In north-western Europe the close of the Cretaceous period was marked by an extensive emergence of the land, accompanied, in many places, by considerable erosion of the Mesozoic rocks; a prolonged interval elapsed before a relative depression of the land set in and the first Eocene deposits were formed. The early Eocene formations of the London-Paris-Belgian basin were of fresh-water and brackish origin; towards the middle of the period they had become marine, while later they reverted to the original type. In southern and eastern Europe changes of sea-level were less pronounced in character; here the late Cretaceous seas were followed without much modification by those of the Eocene period, so rich in foraminiferal life. In many other regions, the great gap which separates the Tertiary from the Mesozoic rocks in the neighbourhood of London and Paris does not exist, and the boundary line is difficult to draw. Eocene strata succeed Cretaceous rocks without serious unconformity in the Libyan area, parts of Denmark, S.E. Alps, India, New Zealand and central N. America. The unconformity is marked in England, parts of Egypt, on the Atlantic coastal plain and in the eastern gulf region of N. America, as well as in the marine Eocene of western Oregon. The clastic Flysch formation of the Carpathians and northern Alps appears to be of Eocene age in the upper and Cretaceous in the lower part. The Eocene sea covered at various times a strip of the Atlantic coast from New Jersey southward and sent a great tongue or bay up the Mississippi valley; similar epicontinental seas spread over parts of the Pacific border, but the plains of the interior with the mountains on the west were meanwhile being filled with terrestrial and lacustrine deposits which attained an enormous development. This great extension of non-marine formations in the Eocene of different countries has introduced difficulties in the way of exact correlation; it is safer, therefore, in the present state of knowledge, to make no attempt to find in the Eocene strata of America and India, &c., the precise equivalent of subdivisions that have been determined with more or less exactitude in the London-Paris-Belgian area.

It is possible that in Eocene times there existed a greater continuity of the northern land masses than obtains to-day. Europe at that time was probably united with N. America through Iceland and Greenland; while on the other side, America may have joined Asia by the way of Alaska. On the other hand, the great central, mediterranean sea which stretched across the Eurasian continents sent an arm northward somewhere just east of the Ural mountains, and thus divided the northern land mass in that region. S. America, Australia and perhaps Africa may have been connected more or less directly with the Antarctic continent.

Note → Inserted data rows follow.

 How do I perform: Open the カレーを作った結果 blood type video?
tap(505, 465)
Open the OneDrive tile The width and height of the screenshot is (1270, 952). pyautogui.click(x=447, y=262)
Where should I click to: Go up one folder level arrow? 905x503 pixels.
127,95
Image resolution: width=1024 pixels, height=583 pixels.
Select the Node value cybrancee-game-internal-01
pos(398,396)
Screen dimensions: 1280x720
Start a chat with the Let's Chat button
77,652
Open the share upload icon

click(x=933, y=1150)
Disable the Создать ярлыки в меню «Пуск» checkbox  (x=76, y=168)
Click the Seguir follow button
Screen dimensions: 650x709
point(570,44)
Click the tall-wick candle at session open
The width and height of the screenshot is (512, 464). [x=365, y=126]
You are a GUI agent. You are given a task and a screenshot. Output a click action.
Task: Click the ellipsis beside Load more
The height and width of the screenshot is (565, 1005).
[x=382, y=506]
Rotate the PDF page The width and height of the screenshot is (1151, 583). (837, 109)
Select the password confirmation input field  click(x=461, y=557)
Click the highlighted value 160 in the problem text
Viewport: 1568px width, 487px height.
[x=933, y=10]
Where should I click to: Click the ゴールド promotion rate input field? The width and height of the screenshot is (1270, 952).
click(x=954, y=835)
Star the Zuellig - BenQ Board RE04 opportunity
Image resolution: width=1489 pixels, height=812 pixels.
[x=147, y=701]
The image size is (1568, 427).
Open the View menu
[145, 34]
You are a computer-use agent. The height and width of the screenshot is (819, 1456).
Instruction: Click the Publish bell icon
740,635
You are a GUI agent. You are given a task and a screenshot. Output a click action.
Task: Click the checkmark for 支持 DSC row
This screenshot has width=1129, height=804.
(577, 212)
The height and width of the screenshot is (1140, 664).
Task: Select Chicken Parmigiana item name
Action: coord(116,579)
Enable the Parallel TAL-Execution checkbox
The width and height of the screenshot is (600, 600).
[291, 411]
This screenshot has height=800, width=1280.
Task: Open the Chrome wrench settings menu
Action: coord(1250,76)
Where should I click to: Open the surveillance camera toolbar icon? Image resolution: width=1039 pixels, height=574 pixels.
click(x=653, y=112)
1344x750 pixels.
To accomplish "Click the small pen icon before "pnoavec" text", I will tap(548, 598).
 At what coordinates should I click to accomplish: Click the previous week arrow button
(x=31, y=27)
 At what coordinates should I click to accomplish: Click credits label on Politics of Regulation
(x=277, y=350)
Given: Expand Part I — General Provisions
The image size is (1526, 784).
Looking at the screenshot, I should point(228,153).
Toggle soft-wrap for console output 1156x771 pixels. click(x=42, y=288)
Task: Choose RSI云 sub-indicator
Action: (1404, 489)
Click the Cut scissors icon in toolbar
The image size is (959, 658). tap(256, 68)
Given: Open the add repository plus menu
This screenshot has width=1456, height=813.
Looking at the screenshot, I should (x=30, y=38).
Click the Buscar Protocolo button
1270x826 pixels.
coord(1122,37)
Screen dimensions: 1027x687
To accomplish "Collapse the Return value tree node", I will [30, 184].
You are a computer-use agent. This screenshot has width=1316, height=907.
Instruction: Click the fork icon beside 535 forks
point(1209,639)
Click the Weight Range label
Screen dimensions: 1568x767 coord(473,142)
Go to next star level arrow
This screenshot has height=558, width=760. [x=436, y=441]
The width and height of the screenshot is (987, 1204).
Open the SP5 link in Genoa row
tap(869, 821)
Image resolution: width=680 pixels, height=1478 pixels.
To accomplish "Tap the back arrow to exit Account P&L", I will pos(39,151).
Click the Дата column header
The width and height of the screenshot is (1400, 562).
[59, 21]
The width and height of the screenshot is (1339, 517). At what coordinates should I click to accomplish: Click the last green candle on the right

Associated, no doubt, with the crustal movements which closed the Cretaceous and inaugurated the Eocene period, there were local and intermittent manifestations of volcanic activity throughout the period. Diabases, gabbros, serpentines, soda-potash granites, &c., are found in the Eocene of the central and northern Apennines. Tuffs occur in the Veronese and Vicentin Alps—Ronca and Spelecco schists. Tuffs, basalts and other igneous rocks appear also in Montana, Wyoming, California, Oregon, Washington, Idaho, Colorado; also in Central America, the Antillean region and S. America.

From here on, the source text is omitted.